**PROBLEM TO WORK ON**
Rewrite the stretch from the line containing "656x506 pixels. How" through the line containing "click(575, 298)", changing "tick label" to "number" and leaving everything else as it stands. Leave the pictures out of your answer.

**RECORDS TO USE**
******************************
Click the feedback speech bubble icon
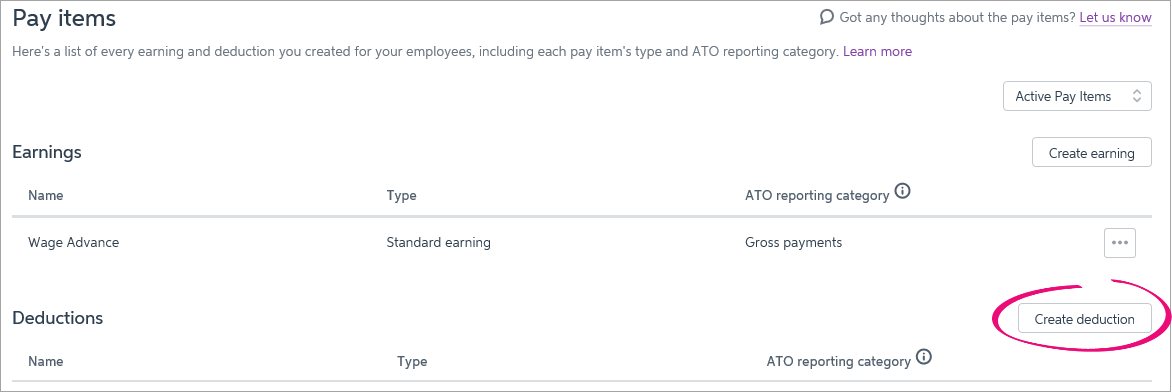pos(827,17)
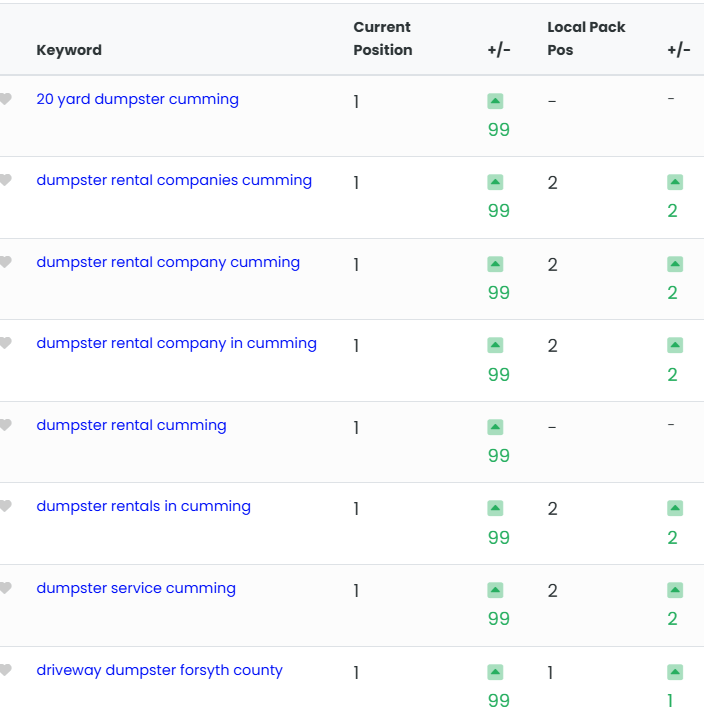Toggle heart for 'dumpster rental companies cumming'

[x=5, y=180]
******************************
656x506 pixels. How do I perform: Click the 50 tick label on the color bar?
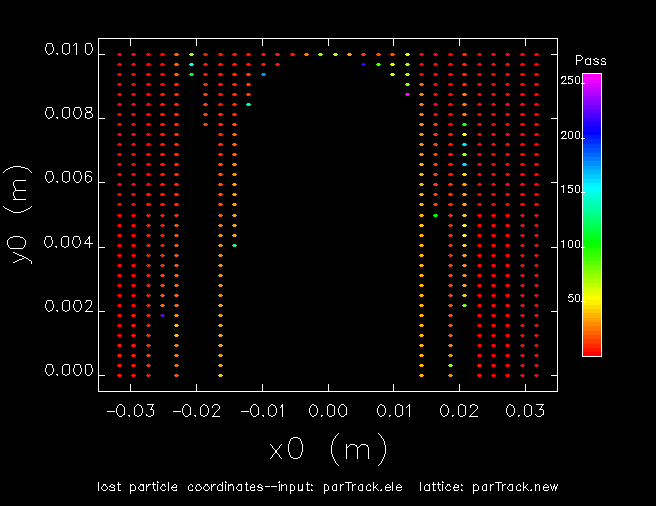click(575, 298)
******************************
**RESULT OF THIS EXERCISE**
656x506 pixels. How do I perform: Click the 50 number on the color bar?
click(575, 298)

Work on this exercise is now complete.